PALO ALTO, Calif. (AP) --ΒΒ California is back in the running for a massive battery plant that electric car maker Tesla Motors plans to start building this year, but CEO Elon Musk said the state remains in the "improbable" category for winning the plant because of the time it will take to win regulatory approval.
Musk said Wednesday that the company plans to break ground on one of two locations as early as next month for the plant that has been the subject of furious competition from four other Southwestern states. A second site will follow a month or two later.
Palo Alto-based Tesla has previously said just four states were in the running for the plant: Arizona, New Mexico, Nevada and Texas.
But Musk said on a call to discuss Tesla's quarterly earnings report Wednesday that Gov. Jerry Brown and his staff are working hard to woo the company. The problem, Musk said, is the estimated yearlong time frame for winning approval for a plant site.
"The governor and the Legislature are going to try to do something about that but it's a question of timing," Musk said. "California is still in the improbable-but-not-impossible category at this point."
Brook Taylor, a spokesman for Go-Biz, the agency Brown established to streamline business regulations, said in an email that the administration is working hard to bring companies to California, including Tesla. But he declined to say what steps the state is taking to recruit Tesla or to respond to Musk's claim that the approval process is lengthy.
The $5 billion lithium-ion battery factory will provide enough batteries to supply 500,000 vehicles by 2020. Initial production is set to start in 2017.

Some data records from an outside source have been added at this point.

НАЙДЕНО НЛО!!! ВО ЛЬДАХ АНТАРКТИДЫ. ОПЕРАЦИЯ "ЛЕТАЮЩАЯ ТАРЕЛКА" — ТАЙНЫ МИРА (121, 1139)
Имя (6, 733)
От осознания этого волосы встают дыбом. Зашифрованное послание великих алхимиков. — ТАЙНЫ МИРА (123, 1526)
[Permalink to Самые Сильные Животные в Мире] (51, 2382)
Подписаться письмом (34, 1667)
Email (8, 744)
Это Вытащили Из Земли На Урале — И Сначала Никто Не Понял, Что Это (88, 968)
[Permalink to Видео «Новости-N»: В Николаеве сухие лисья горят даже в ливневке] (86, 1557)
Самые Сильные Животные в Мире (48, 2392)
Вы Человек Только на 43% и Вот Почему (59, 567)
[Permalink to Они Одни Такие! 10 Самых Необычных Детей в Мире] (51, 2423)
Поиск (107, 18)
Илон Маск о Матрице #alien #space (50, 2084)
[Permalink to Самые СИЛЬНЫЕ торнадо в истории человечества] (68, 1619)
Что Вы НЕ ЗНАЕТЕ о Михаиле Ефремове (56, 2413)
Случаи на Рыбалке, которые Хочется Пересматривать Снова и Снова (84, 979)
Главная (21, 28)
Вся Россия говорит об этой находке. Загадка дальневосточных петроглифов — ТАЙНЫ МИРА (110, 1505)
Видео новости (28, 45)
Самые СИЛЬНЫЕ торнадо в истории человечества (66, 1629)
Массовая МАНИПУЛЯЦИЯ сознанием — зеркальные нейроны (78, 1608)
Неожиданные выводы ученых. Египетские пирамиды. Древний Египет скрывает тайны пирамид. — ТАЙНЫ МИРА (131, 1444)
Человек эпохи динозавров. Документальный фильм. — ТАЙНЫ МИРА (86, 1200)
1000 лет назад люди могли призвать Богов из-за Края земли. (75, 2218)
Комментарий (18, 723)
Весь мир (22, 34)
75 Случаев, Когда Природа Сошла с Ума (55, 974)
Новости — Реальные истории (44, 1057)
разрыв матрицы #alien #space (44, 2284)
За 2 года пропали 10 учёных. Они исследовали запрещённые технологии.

The company calls the plant a "gigafactory" that will bring together production from Tesla itself and other suppliers. Tesla will produce the modules and the battery pack while Panasonic will produce the battery cells and other firms produce the other components.
The company is breaking ground on two plants at once even though it only plans to complete one to reduce risk. The plant must be up and running in 2017 to produce batteries for the company's planned lower-cost vehicle. The costs of delaying vehicle production are much higher than the cost of breaking ground on two battery plants.